Les blessés "gilets jaunes" sont-ils fichés aux urgences ?

Les blessés "gilets jaunes" sont-ils fichés aux urgences ?©Wochit

6Medias, publié le vendredi 22 mars 2019 à 21h56

20 Minutes a mené l'enquête après que Priscillia Ludosky, figure des "gilets jaunes", a assuré sur Facebook qu'un hôpital parisien fichait les blessés issus des manifestations.

Tout est parti d'un post Facebook d'une des figures des "gilets jaunes", Priscillia Ludosky. Elle a ainsi posté une photo d'un registre qu'elle annonce comme étant celui d'un service d'urgences dans un hôpital, et où on peut lire la mention "manif" dans une colonne.

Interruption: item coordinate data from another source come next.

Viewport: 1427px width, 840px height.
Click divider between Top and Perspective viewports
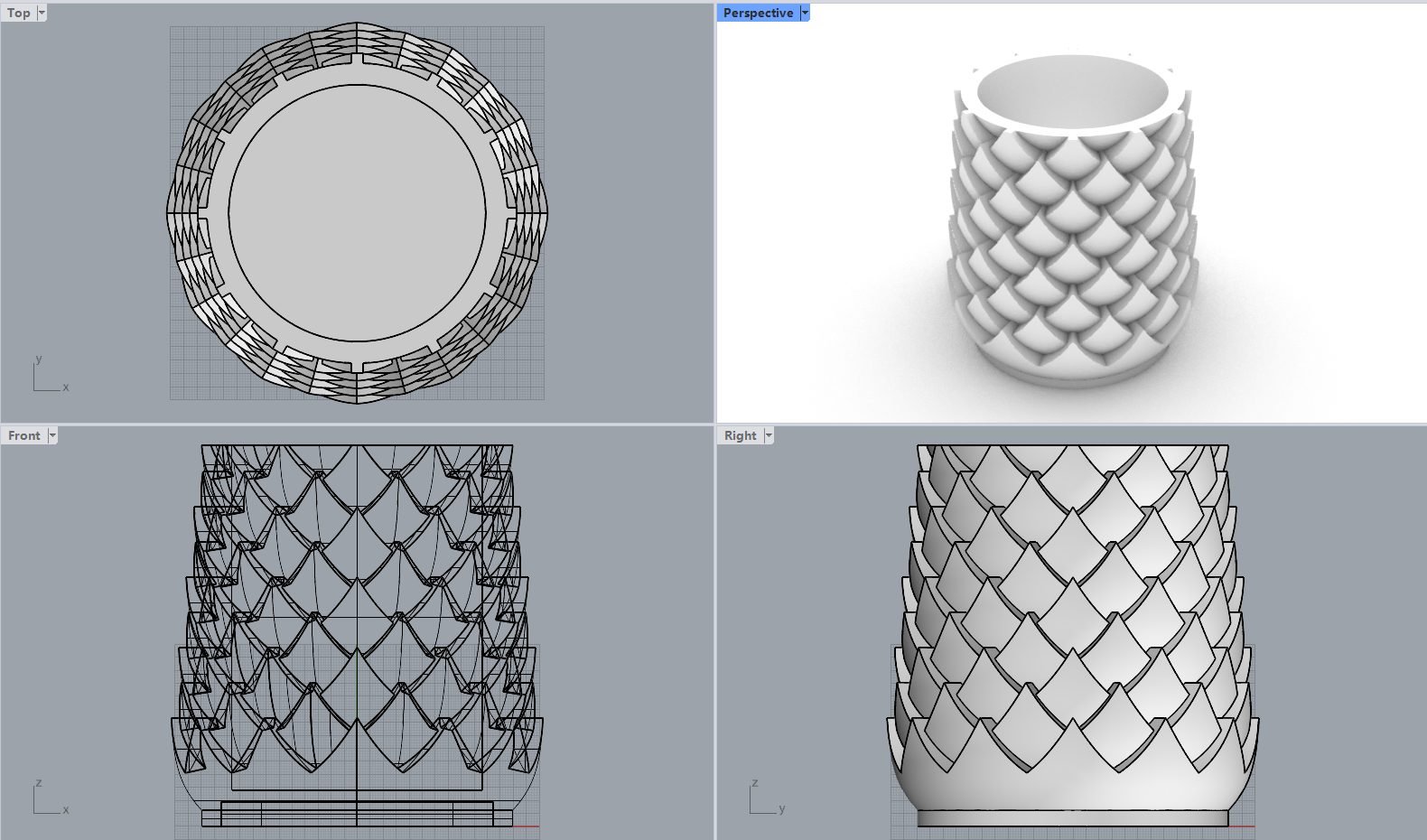714,213
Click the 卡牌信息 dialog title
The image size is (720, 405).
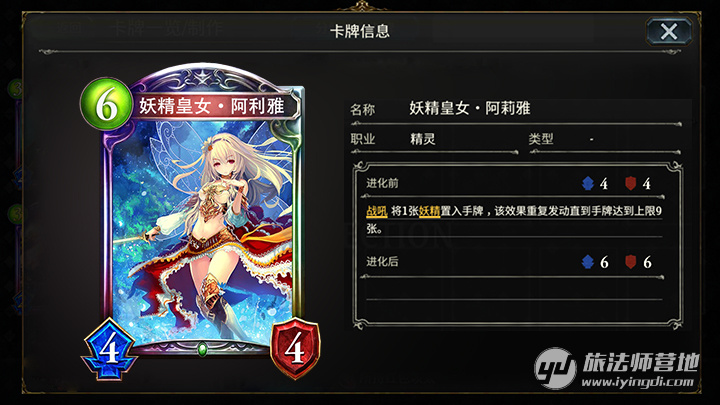pos(360,31)
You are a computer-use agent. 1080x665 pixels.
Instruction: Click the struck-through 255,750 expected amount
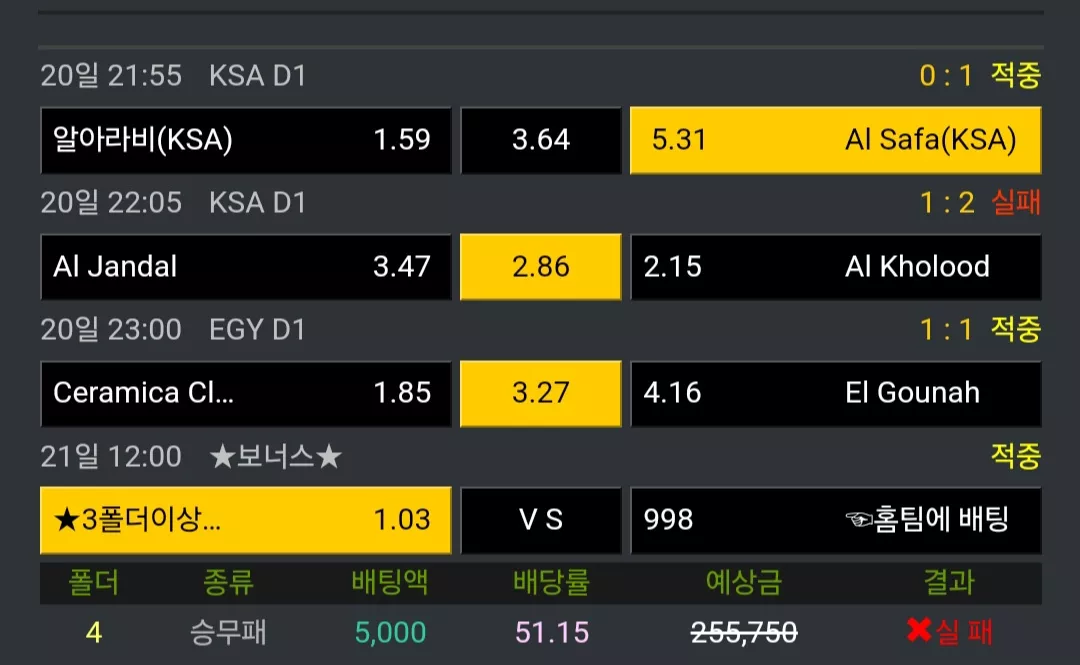744,632
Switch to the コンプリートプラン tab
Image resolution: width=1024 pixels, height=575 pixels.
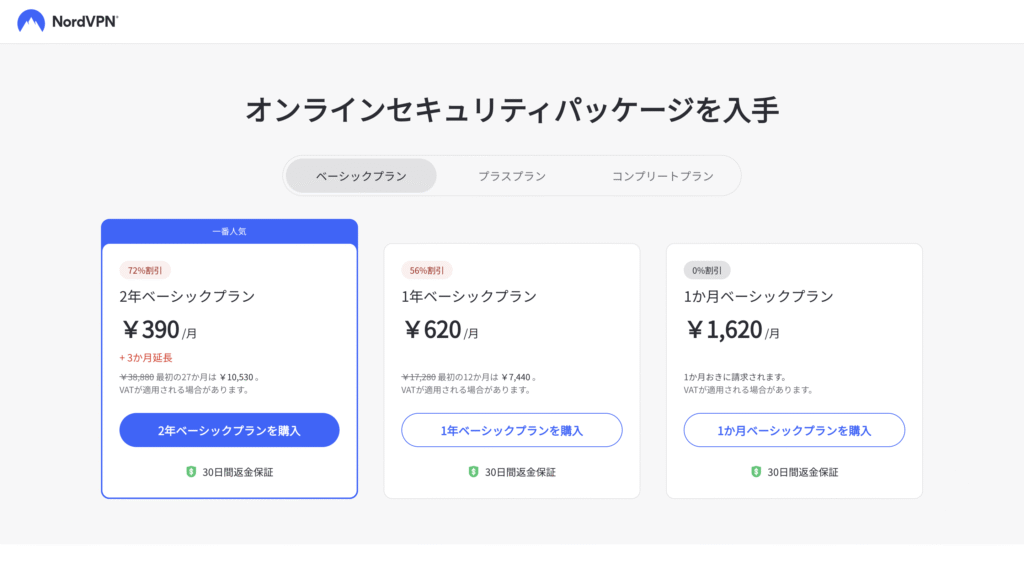click(x=662, y=176)
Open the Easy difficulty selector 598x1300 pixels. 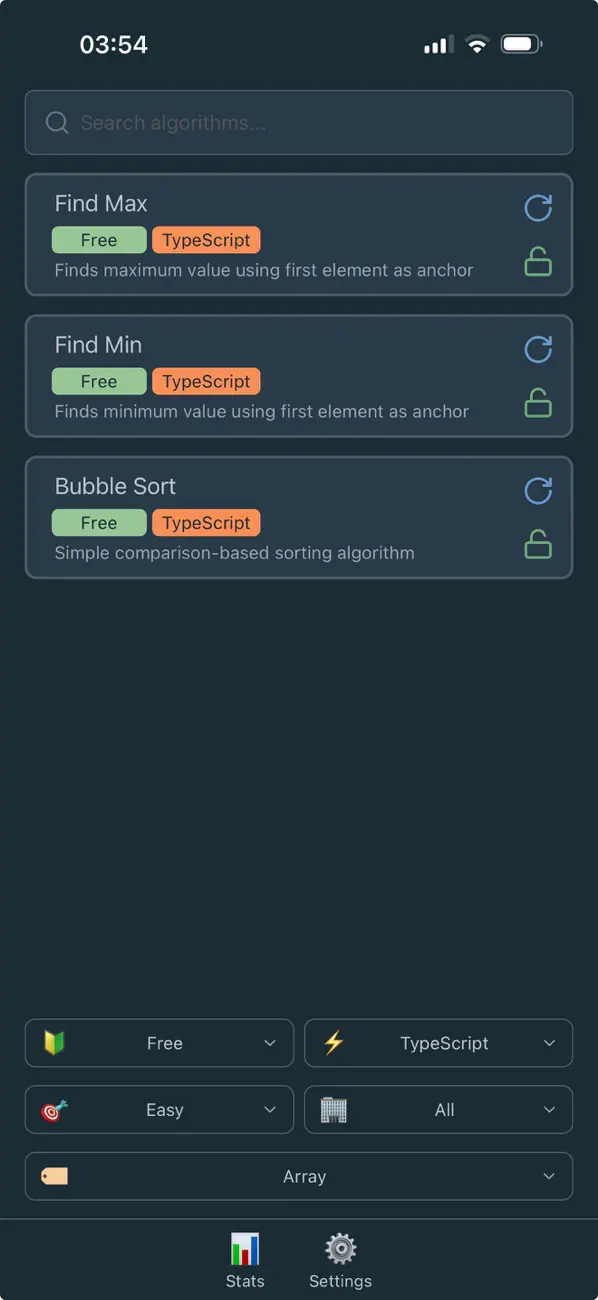pos(159,1109)
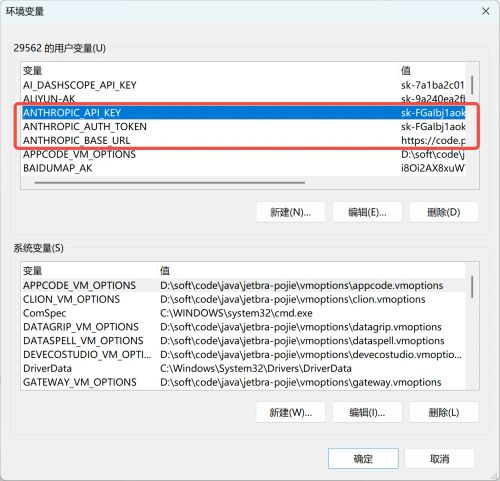This screenshot has height=481, width=500.
Task: Select AI_DASHSCOPE_API_KEY in user variables
Action: 244,85
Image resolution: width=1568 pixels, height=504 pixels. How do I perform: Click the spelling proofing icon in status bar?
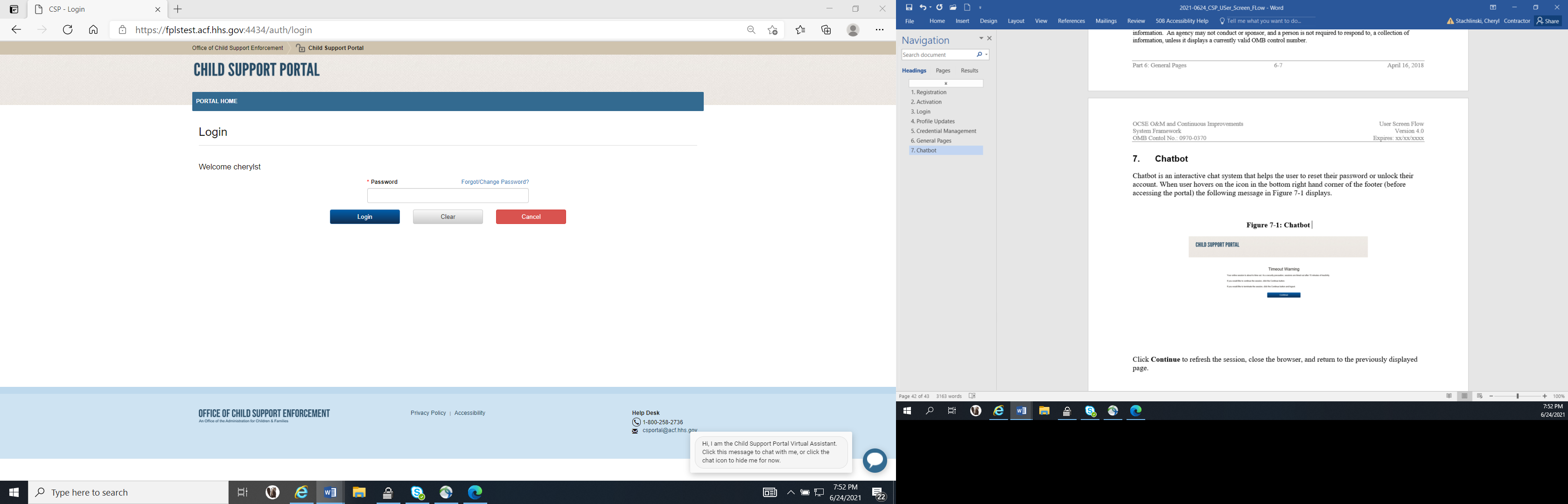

Une manière selon elle d'effectuer un fichage des personnes venant se soigner à la suite d'une mobilisation. "Hôpital parisien demande à son personnel de signifier sur les fiches de renseignement si la personne arrivée aux urgences vient suite à une manif", a-t-elle posté.



20 Minutes a alors effectué une enquête afin de tenter de confirmer l'affirmation de la militante "gilet jaune", qui n'a pas donné suite aux sollicitations du média. De son côté, un médecin urgentiste a expliqué la procédure en cours dans les hôpitaux. "Quand une personne arrive aux urgences, on crée un dossier administratif, qui comporte notamment les motifs de son arrivée, comme un accident par exemple (...) Il n'y a pas de fichage", assure-t-il.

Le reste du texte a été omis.